Entries taken from a collection

◇ ◇ ◇ ◇ ◇

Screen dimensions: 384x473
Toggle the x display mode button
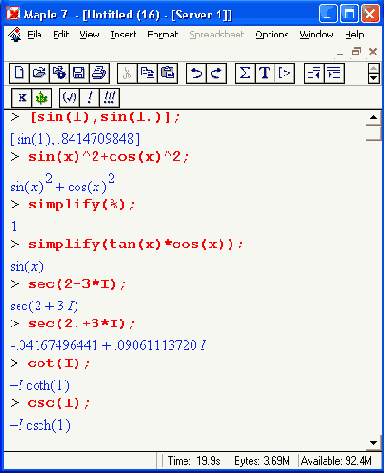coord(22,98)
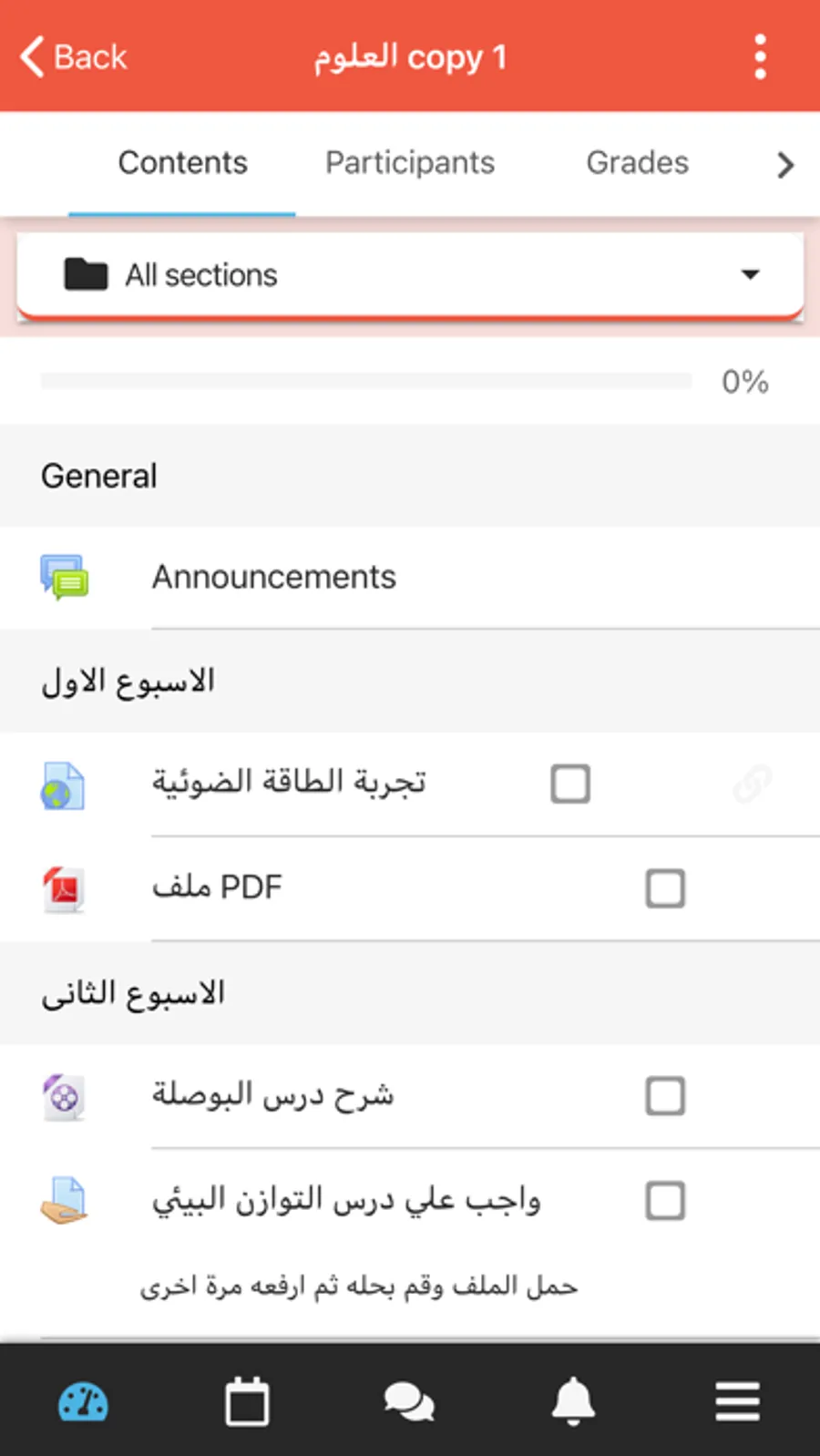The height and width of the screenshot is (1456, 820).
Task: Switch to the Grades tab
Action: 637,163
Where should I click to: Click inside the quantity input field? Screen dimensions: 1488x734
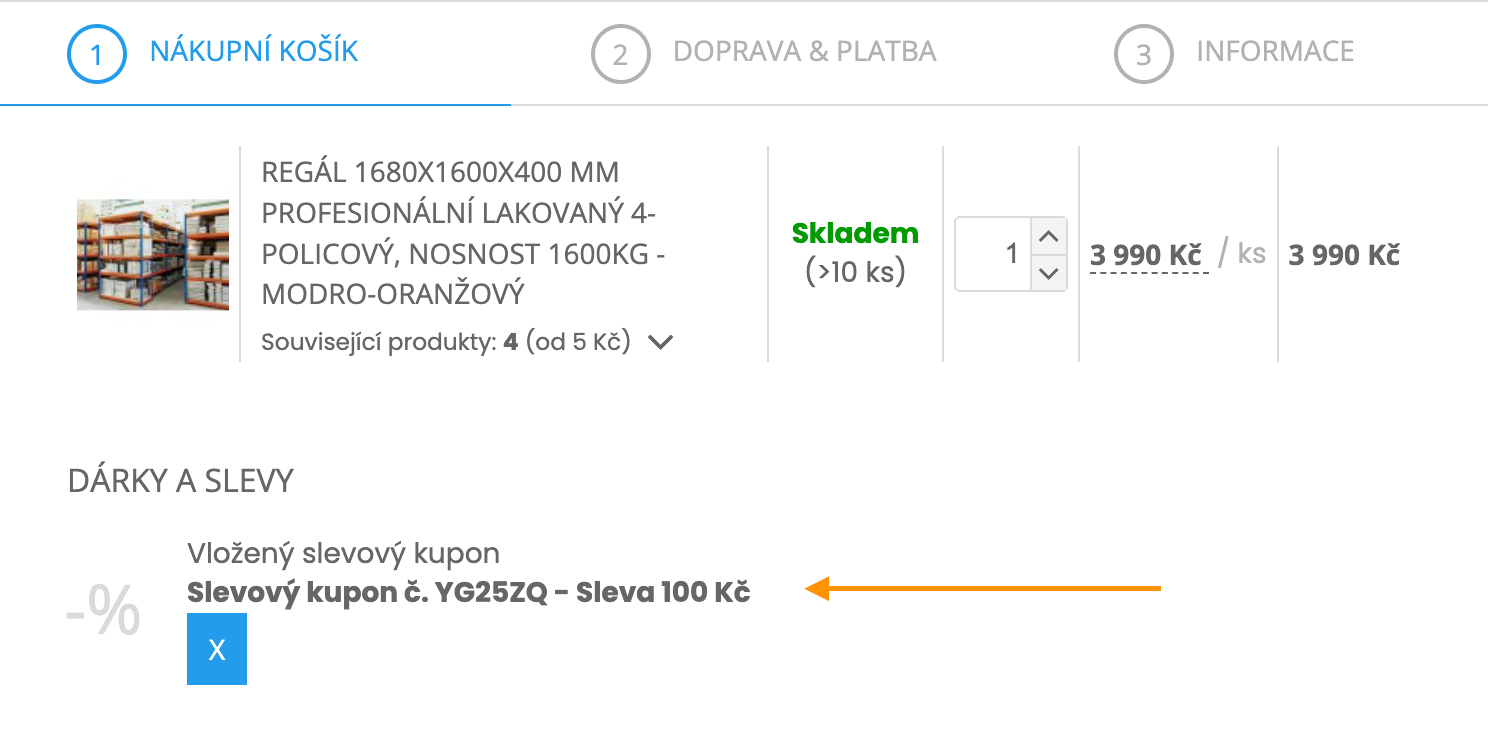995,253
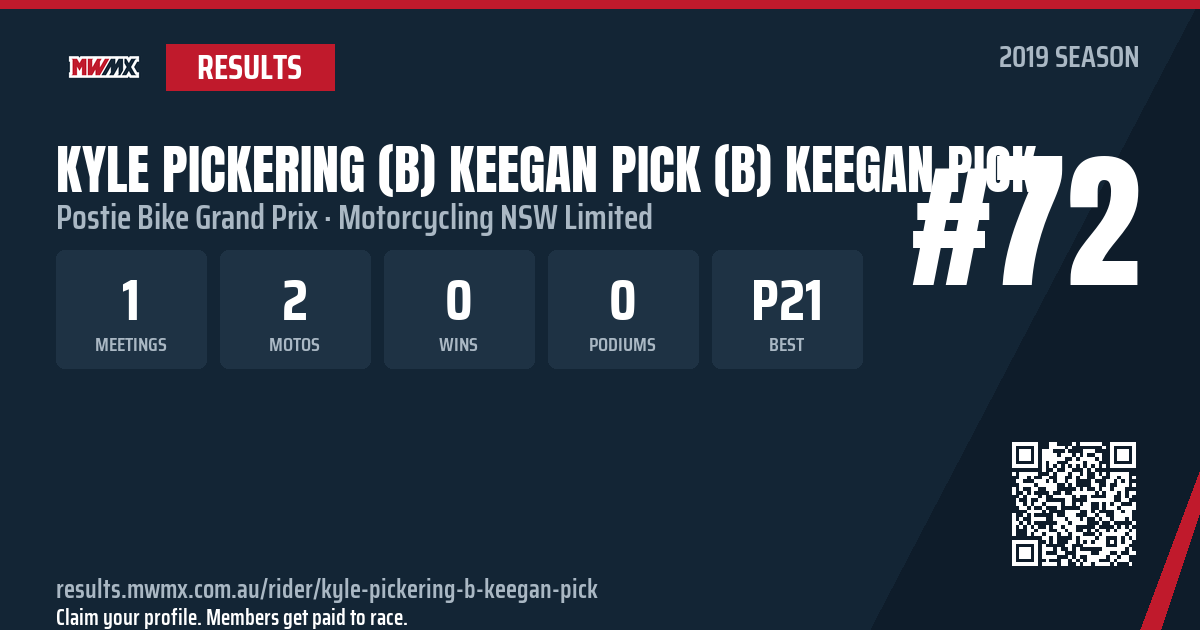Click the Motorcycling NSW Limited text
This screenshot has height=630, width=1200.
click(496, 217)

◇ ◇ ◇ ◇ ◇

Every line above must appear in the answer unchanged, and no picture may appear in it.

_The answer_
Screen dimensions: 384x473
Toggle the x display mode button
coord(22,98)
The height and width of the screenshot is (1456, 820).
Task: Switch to the Grades tab
Action: 637,163
Where should I click to: Click inside the quantity input field? Screen dimensions: 1488x734
995,253
Click the Motorcycling NSW Limited text
This screenshot has height=630, width=1200.
click(496, 217)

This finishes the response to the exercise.